Docket 24-249
A. J. T. v. Osseo Area Schools, Independent School Dist. No. 279
DecidedJun 12, 2025
9-0decision
Source: CourtListener.
Court strikes down higher legal bar for disability discrimination claims by schoolchildren
What it does
The Court unanimously struck down a rule used by some federal appeals courts that required students with disabilities to prove school officials acted with "bad faith or gross misjudgment" before their ADA or Rehabilitation Act discrimination claims could proceed. Going forward, students suing schools for disability discrimination must meet the same legal standards as any other person bringing a disability discrimination claim — no higher, no lower. To get an injunction (a court order requiring action), a plaintiff need not prove intentional discrimination; to get money damages, a plaintiff must show the defendant was "deliberately indifferent" to a strong likelihood of violating federally protected rights.
Who benefits
Students with disabilities in public schools, and their parents, who bring discrimination claims under the ADA or Rehabilitation Act when schools fail to provide reasonable accommodations. Children whose disabilities require non-standard scheduling, services, or instructional arrangements benefit most directly.
Who is affected
Public school districts and school boards that receive federal funding and are now subject to the same disability discrimination standards as other public entities, without the protection of the previously higher "bad faith or gross misjudgment" threshold.
Practical impact
Students with disabilities who sue schools under the ADA or Rehabilitation Act can now proceed under the same legal standards used in every other disability discrimination context: no proof of intent is needed to seek a court order requiring accommodation, and proof of "deliberate indifference" — not the much harder "bad faith or gross misjudgment" — is sufficient to seek money damages. The case is sent back to the lower courts for A.J.T.'s claims to be reconsidered under the correct, lower standard.
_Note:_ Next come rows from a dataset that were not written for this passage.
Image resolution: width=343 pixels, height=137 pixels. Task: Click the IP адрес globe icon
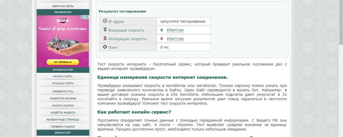[x=105, y=21]
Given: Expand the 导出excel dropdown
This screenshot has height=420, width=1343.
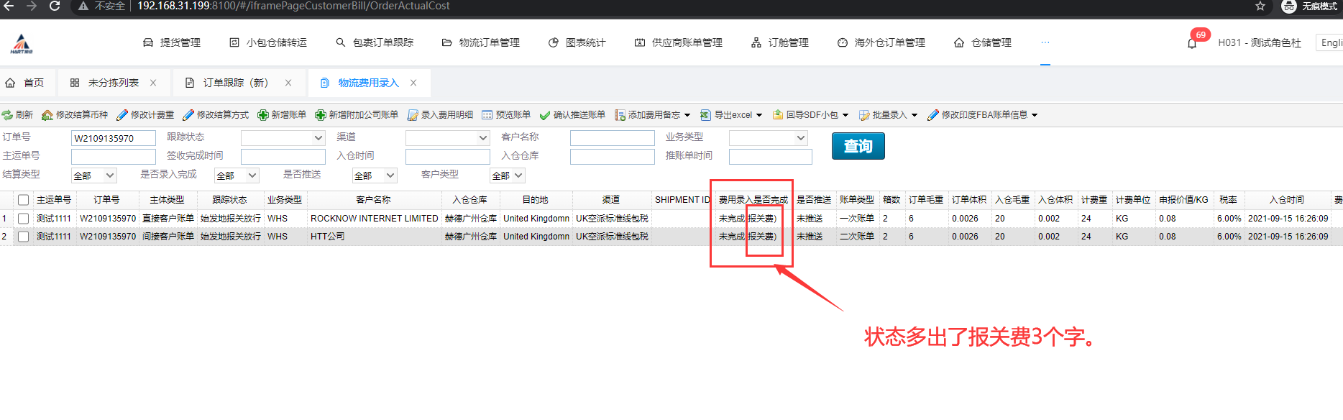Looking at the screenshot, I should (758, 115).
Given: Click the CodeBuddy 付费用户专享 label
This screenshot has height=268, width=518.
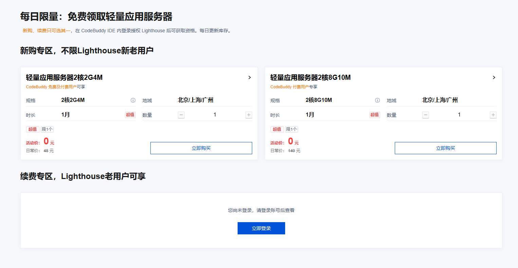Looking at the screenshot, I should click(294, 87).
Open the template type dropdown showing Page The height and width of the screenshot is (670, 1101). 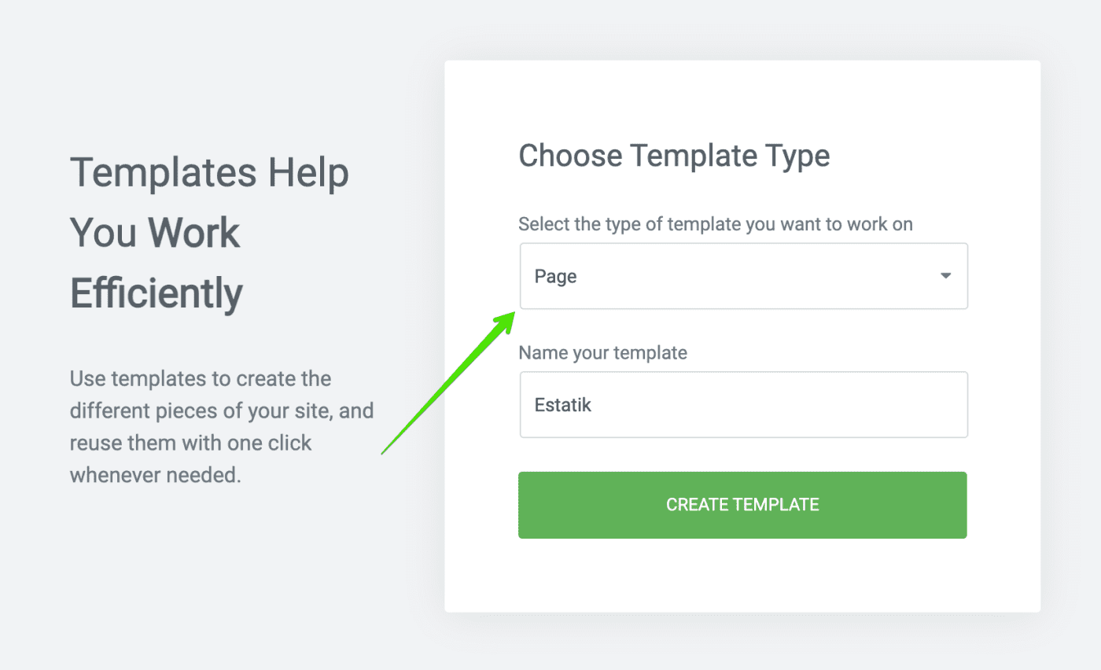coord(742,276)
School districts across the country that previously benefited from the heightened standard in the Eighth Circuit and similar circuits will no longer have that extra layer of protection against ADA and Rehabilitation Act suits.
Majority — Roberts
Joined by: Thomas, Sotomayor, Kagan, Gorsuch, Kavanaugh, Barrett, Jackson, Alito
The Court reasoned that nothing in the text of the ADA or the Rehabilitation Act creates a different, harder standard for claims arising in schools — both laws use broad, unqualified language protecting "any" qualified individual with a disability, with no carve-out for the educational context. The heightened "bad faith or gross misjudgment" rule originated in a 1982 Eighth Circuit decision (Monahan v. Nebraska) that tried to "harmonize" the Rehabilitation Act with the Individuals with Disabilities Education Act (IDEA), reasoning that students should have to prove more than a mere failure to provide required services. However, Congress directly rejected that approach when it enacted 20 U.S.C. § 1415(l), which explicitly states that nothing in the IDEA shall restrict or limit the rights and remedies available under the ADA or Rehabilitation Act. The Court held that applying a higher bar to school-based claims effectively reads the IDEA as limiting students' ADA and Rehabilitation Act rights — exactly what Congress said the IDEA must not do. The school district's last-minute argument that "bad faith or gross misjudgment" should be the universal standard for all disability discrimination claims (not just school cases) was declined because it was not the question the Court agreed to hear and had not been argued below.
Constitutional question
Do the Americans with Disabilities Act and the Rehabilitation Act require students with disabilities to meet a stricter legal standard — "bad faith or gross misjudgment" — when suing schools for disability discrimination, compared to the standard that applies in all other disability discrimination cases?
Precedent changed
The ruling effectively invalidates the "bad faith or gross misjudgment" rule from Monahan v. Nebraska, 687 F.2d 1164 (8th Cir. 1982), and its extension to ADA claims, by holding that rule is irreconcilable with 20 U.S.C. § 1415(l). The Court also noted that Congress had already legislatively overturned Smith v. Robinson, 468 U.S. 992 (1984), the Supreme Court precedent on which similar reasoning had been based.